Transphosphorylation in FLS2/BAK1/BIK1 complex. (A) Schematic structure of BIK1. The position of phosphorylated amid acid detected from MS analysis of BIK1 phosphorylation is labeled. * indicates the residues identified from both BIK1 autophosphorylation and transphosphorylation by BAK1. # indicates the residues identified from transphosphorylation by BAK1. NT, N-terminal domain; I–XI, 11 kinase subdomains; CT, C-terminal domain. (B) BIK1 T237 is phosphorylated by BAK1 with MS analysis. Sequence of a doubly charged peptide ion at m/z 747.30 matches DGPMGDLSYVSpTR of BIK1. (C) BIK1 T237 is an essential phosphorylation site by BAK1 in vitro. The in vitro kinase assay was performed using MBP-BAK1CD as a kinase and BIK1Km variants as the substrates. Phosphorylation was analyzed by autoradiography (Upper), and the protein loading was shown by CBS (Lower). (D) BAK1 T450 and T455 are required for autophosphorylation and transphosphorylation of BIK1 in vitro. BIK1Km fusion proteins were used as the substrates for BAK1CD variants. (E) T455 is one of the phosphorylation sites of BAK1 by BIK1 in vitro. BAK1K variants were used as the substrates for BIK1 in an in vitro kinase assay. (F) BAK1 phosphorylates FLS2 in vitro. GST-FLS2K fusion proteins were used as the substrates for BAK1CD variants. The above kinase assays were repeated four times with similar results. The MS analysis was repeated twice.

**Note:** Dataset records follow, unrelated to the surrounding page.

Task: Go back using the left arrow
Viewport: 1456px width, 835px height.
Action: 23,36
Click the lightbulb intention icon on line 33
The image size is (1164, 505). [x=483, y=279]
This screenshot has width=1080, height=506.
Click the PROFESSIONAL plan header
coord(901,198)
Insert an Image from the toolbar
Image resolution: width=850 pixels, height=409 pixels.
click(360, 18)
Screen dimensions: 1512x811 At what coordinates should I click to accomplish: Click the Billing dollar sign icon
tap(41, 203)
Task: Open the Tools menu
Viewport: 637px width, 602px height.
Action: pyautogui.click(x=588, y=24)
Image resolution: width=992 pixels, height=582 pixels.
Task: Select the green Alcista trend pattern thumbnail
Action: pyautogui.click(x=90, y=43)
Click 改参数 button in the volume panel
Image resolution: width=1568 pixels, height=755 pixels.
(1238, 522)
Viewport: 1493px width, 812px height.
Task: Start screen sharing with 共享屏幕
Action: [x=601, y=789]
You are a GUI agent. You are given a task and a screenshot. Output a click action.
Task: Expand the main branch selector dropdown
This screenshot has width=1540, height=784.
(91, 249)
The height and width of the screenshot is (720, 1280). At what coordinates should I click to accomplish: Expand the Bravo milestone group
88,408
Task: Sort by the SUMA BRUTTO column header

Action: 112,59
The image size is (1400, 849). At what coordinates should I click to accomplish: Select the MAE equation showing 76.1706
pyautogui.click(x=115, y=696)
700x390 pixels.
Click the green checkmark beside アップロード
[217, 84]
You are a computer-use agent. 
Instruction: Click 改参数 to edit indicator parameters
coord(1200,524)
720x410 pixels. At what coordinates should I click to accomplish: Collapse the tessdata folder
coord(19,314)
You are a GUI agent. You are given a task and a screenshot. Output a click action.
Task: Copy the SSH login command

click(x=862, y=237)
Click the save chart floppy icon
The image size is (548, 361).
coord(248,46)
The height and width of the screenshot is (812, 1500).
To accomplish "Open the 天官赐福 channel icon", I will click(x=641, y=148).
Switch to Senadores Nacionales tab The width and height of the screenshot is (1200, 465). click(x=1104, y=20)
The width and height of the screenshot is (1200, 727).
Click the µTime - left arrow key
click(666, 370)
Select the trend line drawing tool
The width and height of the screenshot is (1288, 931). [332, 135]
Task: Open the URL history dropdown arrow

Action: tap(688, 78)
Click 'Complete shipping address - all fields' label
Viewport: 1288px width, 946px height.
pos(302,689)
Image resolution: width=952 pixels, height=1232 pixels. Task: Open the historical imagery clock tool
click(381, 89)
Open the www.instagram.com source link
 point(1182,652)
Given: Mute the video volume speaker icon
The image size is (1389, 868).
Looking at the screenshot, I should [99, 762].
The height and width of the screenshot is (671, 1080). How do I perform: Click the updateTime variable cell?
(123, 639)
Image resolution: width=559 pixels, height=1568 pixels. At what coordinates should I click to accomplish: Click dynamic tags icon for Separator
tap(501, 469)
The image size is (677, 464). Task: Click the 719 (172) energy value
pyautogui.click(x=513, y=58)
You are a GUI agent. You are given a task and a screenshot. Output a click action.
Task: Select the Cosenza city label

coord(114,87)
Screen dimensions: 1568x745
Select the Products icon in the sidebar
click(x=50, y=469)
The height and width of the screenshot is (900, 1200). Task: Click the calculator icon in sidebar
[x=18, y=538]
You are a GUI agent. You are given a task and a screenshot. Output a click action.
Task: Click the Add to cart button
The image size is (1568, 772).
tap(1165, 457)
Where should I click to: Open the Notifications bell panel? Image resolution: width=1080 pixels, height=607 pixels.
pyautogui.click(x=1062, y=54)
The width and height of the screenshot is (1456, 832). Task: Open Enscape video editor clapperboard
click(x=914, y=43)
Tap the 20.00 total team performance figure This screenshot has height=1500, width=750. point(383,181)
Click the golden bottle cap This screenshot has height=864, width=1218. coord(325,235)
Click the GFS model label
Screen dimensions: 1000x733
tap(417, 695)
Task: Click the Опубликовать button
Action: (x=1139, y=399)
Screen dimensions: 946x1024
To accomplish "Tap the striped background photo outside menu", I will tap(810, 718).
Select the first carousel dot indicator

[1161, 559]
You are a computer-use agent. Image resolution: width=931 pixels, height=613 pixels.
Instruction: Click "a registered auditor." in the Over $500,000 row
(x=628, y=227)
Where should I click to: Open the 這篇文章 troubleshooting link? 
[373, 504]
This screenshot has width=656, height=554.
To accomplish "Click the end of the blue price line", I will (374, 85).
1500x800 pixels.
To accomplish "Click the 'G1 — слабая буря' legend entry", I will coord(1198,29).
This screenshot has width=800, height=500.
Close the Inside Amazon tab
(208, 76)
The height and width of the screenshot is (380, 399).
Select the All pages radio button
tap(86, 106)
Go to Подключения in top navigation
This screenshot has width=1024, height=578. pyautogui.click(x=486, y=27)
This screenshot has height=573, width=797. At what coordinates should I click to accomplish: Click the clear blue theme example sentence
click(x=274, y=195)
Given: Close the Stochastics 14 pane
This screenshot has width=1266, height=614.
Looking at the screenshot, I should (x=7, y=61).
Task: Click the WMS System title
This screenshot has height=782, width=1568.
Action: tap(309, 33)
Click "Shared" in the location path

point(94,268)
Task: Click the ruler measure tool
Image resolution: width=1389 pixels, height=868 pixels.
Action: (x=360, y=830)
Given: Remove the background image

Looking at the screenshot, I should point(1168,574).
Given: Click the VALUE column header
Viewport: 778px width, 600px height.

In agreement with our previous mutagenesis studies that T237 is an important phosphorylation site of BIK1 in response to flg22 treatment (10), MS analyses revealed that T237 was phosphorylated in both reactions of autophosphorylation and transphosphorylation by BAK1 (Fig. 2 A and B). To further confirm its importance, we mutagenized T237 to alanine (T237A) in GST-BIK1Km protein and tested its ability to be phosphorylated by MBP-BAK1CD. As shown in Fig. 2C, BAK1CD directly phosphorylated BIK1Km in vitro in the presence of [32P]-γ-ATP, whereas the phosphorylation level of BIK1KmT237A by BAK1CD was largely reduced, suggesting that T237 is a major phosphorylation site for BAK1-mediated transphosphorylation on BIK1. In contrast, mutation of the adjacent S236 residue (S236A) in BIK1Km or BIK1KmT237A had little effect on its phosphorylation by BAK1CD (Fig. 2C). Taken together, the data suggest that BIK1T237 residue is an important and major phosphorylation site in flg22-mediated signaling.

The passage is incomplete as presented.